As highlighted in the IOMMU section, IOMMU support is a pre-requisite for PCI-passthrough. IOMMU support depends on the CPU, Chipset, and motherboard. As such, this is a consideration I took in mind when choosing my CPU and motherboard (see part 1 of my computer build series). In my case, I am using a Ryzen 9 5900X, which as all AMD processors for the last few generations supports AMD-Vi, which is AMD’s implementation of IOMMU10. The same is true of my motherboard. The MSI MEG X570 Unify I chose does provide support for IOMMU, which was activated by default in its firmware.

Furthermore, an important factor behind my choice of a motherboard was its support of good IOMMU grouping. This is also something we have covered in the IOMMU section. IOMMU groups are the smallest units distinguishable and isolateable by the IOMMU. As such, all devices within the group of the device to be passed will also need to be passed to the guest system. Therefore, it is very important that the motherboard allows for a granular grouping, populating each group with as few devices as possible, thus allowing for maximum flexibility. The Arch Wiki article provides a small bash script that allows to print out all the IOMMU groups exposed by the motherboard, as well as all devices within those groups. The output returned in my case is shown below. I have abbreviated the list of groups to show only those containing my two GPUs.

IOMMU Group 28: 
	2f:00.0 VGA compatible controller [0300]: Advanced Micro Devices, Inc. [AMD/ATI] Navi 22 [Radeon RX 6700/6700 XT/6750 XT / 6800M] [1002:73df] (rev c1) 
IOMMU Group 29: 
	2f:00.1 Audio device [0403]: Advanced Micro Devices, Inc. [AMD/ATI] Navi 21/23 HDMI/DP Audio Controller [1002:ab28] 
IOMMU Group 32: 
	32:00.0 VGA compatible controller [0300]: Advanced Micro Devices, Inc. [AMD/ATI] Navi 23 [Radeon RX 6600/6600 XT/6600M] [1002:73ff] (rev c1) 
IOMMU Group 33: 
	32:00.1 Audio device [0403]: Advanced Micro Devices, Inc. [AMD/ATI] Navi 21/23 HDMI/DP Audio Controller [1002:ab28] 

As you can see, my motherboard offers good IOMMU grouping. Not only are the GPUs in separate groups each, but the HDMI audio of each card is also isolated into its own group by the IOMMU. This meant that isolating the guest GPU (Group 28 and 29) was straight forward for me, and I could move on to the next step of the configuration, namely assigning VFIO drivers to it.

Please note that, the IOMMU grouping shown above is what my motherboard provides with BIOS version: 7C35vAA. Firmware updates can change this, so even if you are using the same motherboard, you might see a different grouping than mine.

VFIO drivers’ assignment

This step is usually pretty straight forward, as all that is needed is to specify to the kernel that it should use the vfio-pci driver for the devices to be passed through. The devices to be specified in my case are the guest GPU (PCI address 2f:00.0) and its HDMI audio (PCI address 2f:00.1). The default way of assigning the driver to these devices is through the use of their manufacturer ID instead of the PCI address (either using a kernel parameter or by specifying them in the intiramfs image). Looking back through the IOMMU groups output, these IDs would be 1002:73df for the GPU and 1002:ab28 for its HDMI audio.

■ **GIVEN INFORMATION**
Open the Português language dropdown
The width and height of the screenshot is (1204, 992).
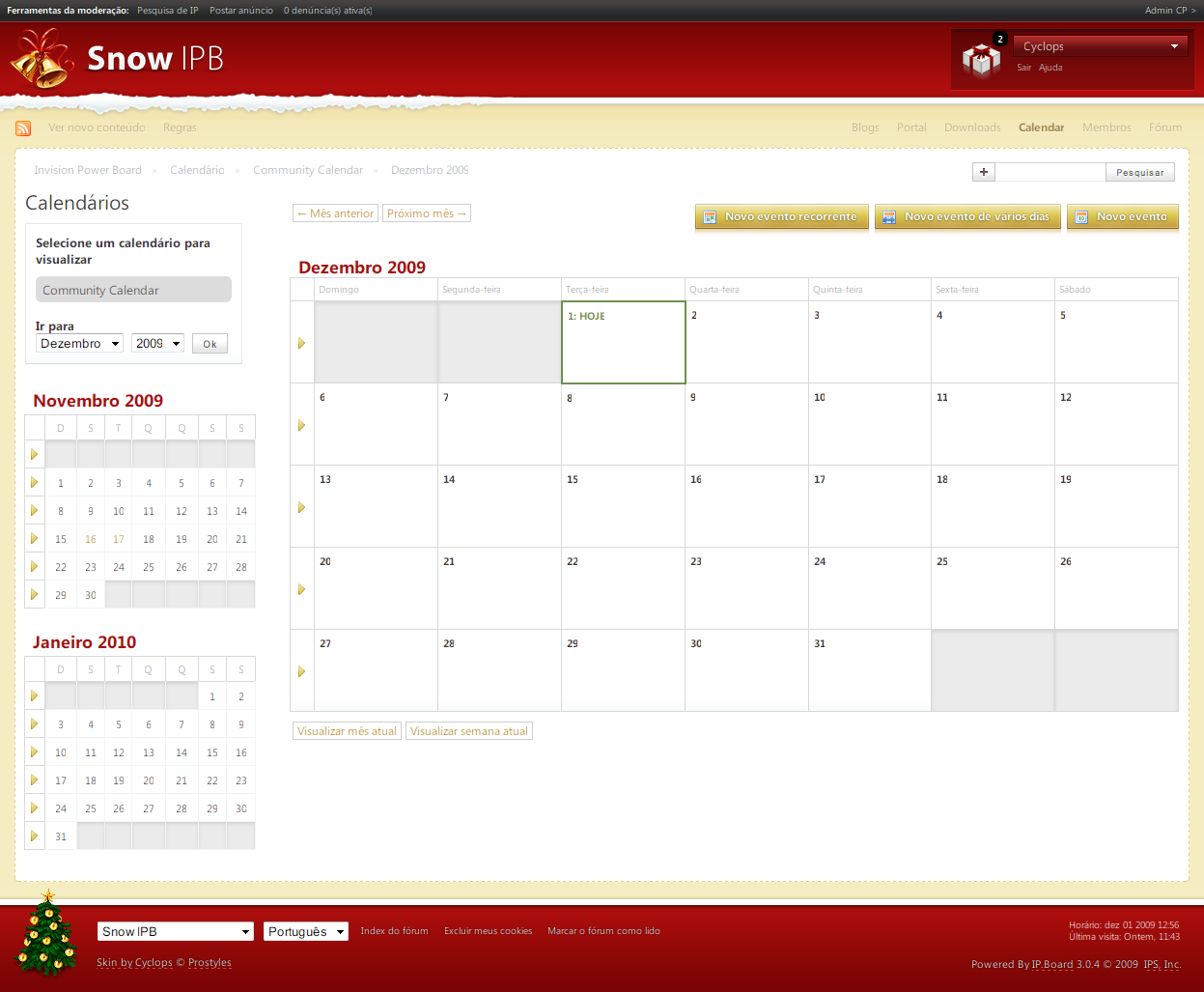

■ **DIRECTIONS FOR THIS TASK**
Write out the stretch of the PCI-passthrough text from "As you can see, my" through "grouping than mine.".

■ **CORRECT RESPONSE**
As you can see, my motherboard offers good IOMMU grouping. Not only are the GPUs in separate groups each, but the HDMI audio of each card is also isolated into its own group by the IOMMU. This meant that isolating the guest GPU (Group 28 and 29) was straight forward for me, and I could move on to the next step of the configuration, namely assigning VFIO drivers to it.

Please note that, the IOMMU grouping shown above is what my motherboard provides with BIOS version: 7C35vAA. Firmware updates can change this, so even if you are using the same motherboard, you might see a different grouping than mine.